# finding a set which is not equinumerous with series of sets

#### issacnewton

##### Member
Hi
Let $$A_1=\mathbb{Z^+}$$ and $$\forall n\in \mathbb{Z^+}$$ let $$A_{n+1}=\mathcal{P}(A_n)$$

I have to come up with an infinite set which is not equinumerous with $$A_n$$ for any $$n\in \mathbb{Z^+}$$.
Clearly $$\mathbb{R}$$ will not fit the bill since $$\mathbb{R}\;\sim\; A_2$$. So I was thinking of
the set $$\mathbb{Z^+}\times \mathbb{R}$$. I will need to use induction here. But does my test function seem
right ?

Thanks

#### Plato

##### Well-known member
MHB Math Helper
Hi
Let $$A_1=\mathbb{Z^+}$$ and $$\forall n\in \mathbb{Z^+}$$ let $$A_{n+1}=\mathcal{P}(A_n)$$
I have to come up with an infinite set which is not equinumerous with $$A_n$$ for any $$n\in \mathbb{Z^+}$$.
Have you considered $\displaystyle\bigcup\limits_n {A_n }~?$

#### issacnewton

##### Member
Ok, Plato I will try working on it. I think induction would be the way to go .........

#### Plato

##### Well-known member
MHB Math Helper
Ok, Plato I will try working on it.
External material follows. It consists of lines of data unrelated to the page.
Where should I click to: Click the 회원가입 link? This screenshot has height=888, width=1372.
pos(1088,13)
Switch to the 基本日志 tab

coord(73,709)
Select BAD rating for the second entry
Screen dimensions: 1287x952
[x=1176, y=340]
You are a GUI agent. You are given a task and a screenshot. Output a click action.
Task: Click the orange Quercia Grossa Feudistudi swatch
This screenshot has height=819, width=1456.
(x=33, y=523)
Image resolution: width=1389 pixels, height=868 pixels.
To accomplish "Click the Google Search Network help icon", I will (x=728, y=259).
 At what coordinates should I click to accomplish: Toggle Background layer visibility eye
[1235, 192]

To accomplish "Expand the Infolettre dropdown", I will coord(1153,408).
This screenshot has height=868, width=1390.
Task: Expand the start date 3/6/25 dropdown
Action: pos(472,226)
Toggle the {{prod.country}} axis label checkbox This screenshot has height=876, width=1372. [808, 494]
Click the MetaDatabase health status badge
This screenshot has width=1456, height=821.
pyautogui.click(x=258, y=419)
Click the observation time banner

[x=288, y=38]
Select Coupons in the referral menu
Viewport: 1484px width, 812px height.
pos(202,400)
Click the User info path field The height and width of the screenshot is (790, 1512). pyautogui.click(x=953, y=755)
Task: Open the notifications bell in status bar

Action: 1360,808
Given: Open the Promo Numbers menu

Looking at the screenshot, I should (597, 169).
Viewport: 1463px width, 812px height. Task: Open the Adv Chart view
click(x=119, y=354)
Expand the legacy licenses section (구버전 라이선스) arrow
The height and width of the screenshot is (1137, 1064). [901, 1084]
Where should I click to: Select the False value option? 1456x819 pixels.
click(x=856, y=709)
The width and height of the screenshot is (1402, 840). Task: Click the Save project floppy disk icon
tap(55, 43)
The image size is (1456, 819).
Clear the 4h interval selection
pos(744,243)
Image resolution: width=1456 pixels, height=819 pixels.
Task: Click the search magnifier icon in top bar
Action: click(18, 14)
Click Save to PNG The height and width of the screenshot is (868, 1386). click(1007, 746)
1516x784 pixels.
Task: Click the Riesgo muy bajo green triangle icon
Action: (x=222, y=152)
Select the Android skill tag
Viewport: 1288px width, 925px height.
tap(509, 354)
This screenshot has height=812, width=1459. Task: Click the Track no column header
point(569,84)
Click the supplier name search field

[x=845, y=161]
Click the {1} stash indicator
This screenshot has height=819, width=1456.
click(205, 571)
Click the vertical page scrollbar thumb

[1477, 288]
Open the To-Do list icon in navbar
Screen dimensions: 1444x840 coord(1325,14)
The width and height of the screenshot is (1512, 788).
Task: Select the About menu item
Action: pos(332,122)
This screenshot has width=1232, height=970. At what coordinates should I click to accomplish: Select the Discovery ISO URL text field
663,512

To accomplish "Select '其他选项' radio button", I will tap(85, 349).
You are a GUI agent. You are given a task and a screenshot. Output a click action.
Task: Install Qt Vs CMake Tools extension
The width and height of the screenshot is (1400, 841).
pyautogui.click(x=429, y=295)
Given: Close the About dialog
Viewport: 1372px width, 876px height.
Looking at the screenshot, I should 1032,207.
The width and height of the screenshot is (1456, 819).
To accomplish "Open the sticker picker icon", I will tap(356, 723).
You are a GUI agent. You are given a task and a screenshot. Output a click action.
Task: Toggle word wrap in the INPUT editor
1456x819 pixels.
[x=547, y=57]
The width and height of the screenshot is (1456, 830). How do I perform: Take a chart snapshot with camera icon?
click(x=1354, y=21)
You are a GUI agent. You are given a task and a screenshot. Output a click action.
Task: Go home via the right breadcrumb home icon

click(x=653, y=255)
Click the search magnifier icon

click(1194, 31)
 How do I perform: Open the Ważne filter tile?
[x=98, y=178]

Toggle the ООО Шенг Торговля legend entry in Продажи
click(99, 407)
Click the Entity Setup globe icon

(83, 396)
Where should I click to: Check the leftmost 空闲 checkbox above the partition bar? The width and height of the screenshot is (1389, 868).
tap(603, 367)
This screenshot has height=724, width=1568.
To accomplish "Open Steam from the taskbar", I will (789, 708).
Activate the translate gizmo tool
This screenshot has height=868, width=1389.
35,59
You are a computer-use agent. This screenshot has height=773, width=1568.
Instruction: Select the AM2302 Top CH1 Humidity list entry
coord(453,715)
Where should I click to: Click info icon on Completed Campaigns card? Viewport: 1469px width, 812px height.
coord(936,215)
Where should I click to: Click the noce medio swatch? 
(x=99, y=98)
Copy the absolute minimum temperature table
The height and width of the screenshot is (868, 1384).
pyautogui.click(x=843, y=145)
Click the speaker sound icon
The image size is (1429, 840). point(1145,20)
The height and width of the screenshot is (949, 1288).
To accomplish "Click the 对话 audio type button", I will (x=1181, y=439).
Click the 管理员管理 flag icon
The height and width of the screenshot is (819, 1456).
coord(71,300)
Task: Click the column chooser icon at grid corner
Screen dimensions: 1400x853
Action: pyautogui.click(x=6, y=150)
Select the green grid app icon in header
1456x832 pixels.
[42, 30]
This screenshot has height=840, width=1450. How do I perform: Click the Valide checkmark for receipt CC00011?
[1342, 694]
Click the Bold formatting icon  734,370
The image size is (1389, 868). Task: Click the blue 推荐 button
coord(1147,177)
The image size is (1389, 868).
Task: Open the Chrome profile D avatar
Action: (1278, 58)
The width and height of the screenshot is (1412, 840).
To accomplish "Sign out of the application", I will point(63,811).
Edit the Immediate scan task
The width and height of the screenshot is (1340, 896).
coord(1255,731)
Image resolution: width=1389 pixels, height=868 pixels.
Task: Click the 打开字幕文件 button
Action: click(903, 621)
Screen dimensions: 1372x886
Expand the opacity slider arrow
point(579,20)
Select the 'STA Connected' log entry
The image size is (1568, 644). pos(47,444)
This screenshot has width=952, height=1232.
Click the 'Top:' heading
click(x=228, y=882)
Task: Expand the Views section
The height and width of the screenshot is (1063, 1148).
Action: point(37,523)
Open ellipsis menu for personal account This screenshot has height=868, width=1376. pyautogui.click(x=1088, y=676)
I think induction would be the way to go .........
Well $\forall n$ we know that $\left\| {A_n } \right\| \prec \left\| {A_{n + 1} } \right\|$.

#### issacnewton

##### Member
So what I have to prove is that

$\forall\; n\in \mathbb{Z^+}\left [ A_n \nsim \bigcup_{n\in \mathbb{Z^+}} A_n\right ]$

I figured that this is can be easily done by assuming negation and getting a contradiction that some set is equinumerous with its power set.